------ Materials provided ------
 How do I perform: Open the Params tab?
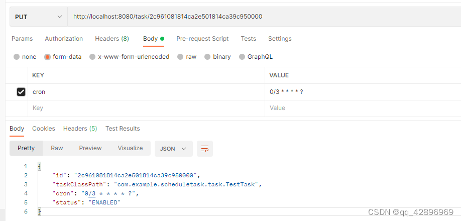(x=22, y=39)
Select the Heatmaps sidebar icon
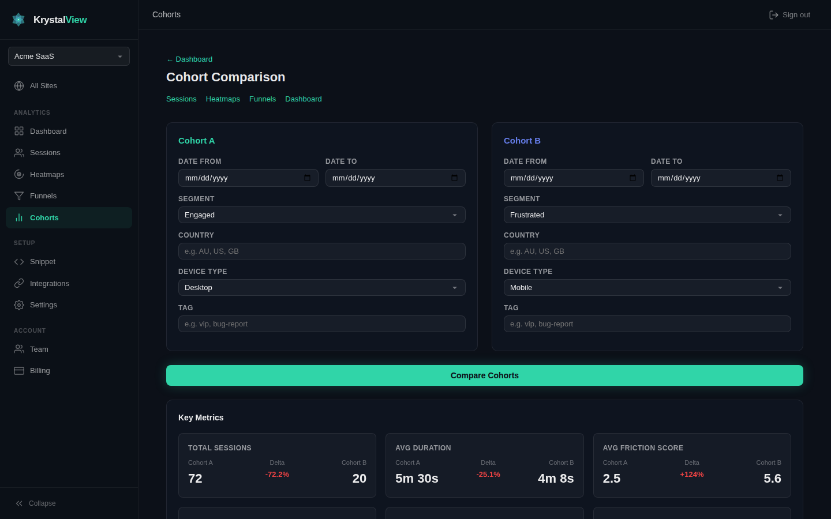 tap(19, 174)
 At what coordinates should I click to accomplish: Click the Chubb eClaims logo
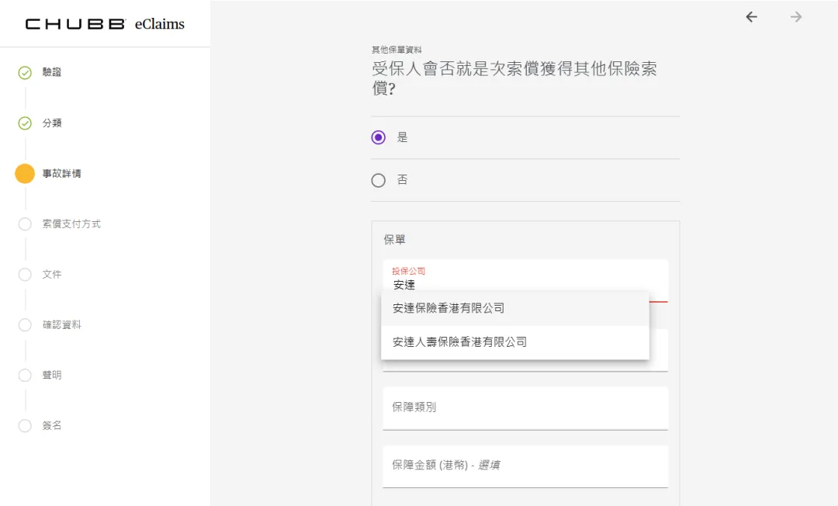coord(106,24)
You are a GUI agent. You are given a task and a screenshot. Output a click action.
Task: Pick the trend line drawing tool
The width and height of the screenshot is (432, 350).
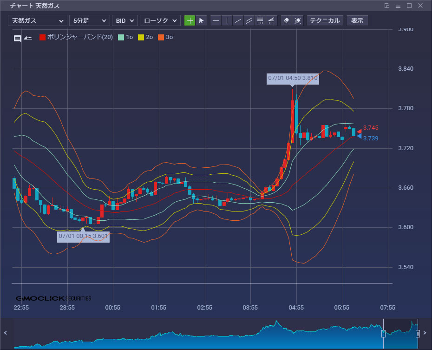(x=238, y=20)
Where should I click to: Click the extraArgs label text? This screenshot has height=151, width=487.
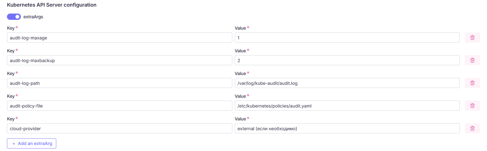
------
**Task objective:** Reproduce exactly, with nothing added, the lines from the line with "At what coordinates" through the end of the entries above; pictures are to be left out.

**Expected output:**
 At what coordinates should I click to accomplish: Click the Chubb eClaims logo
coord(106,24)
You are a GUI agent. You are given a task and a screenshot. Output a click action.
Task: Pick the trend line drawing tool
The width and height of the screenshot is (432, 350).
(x=238, y=20)
Where should I click to: Click the extraArgs label text? This screenshot has height=151, width=487.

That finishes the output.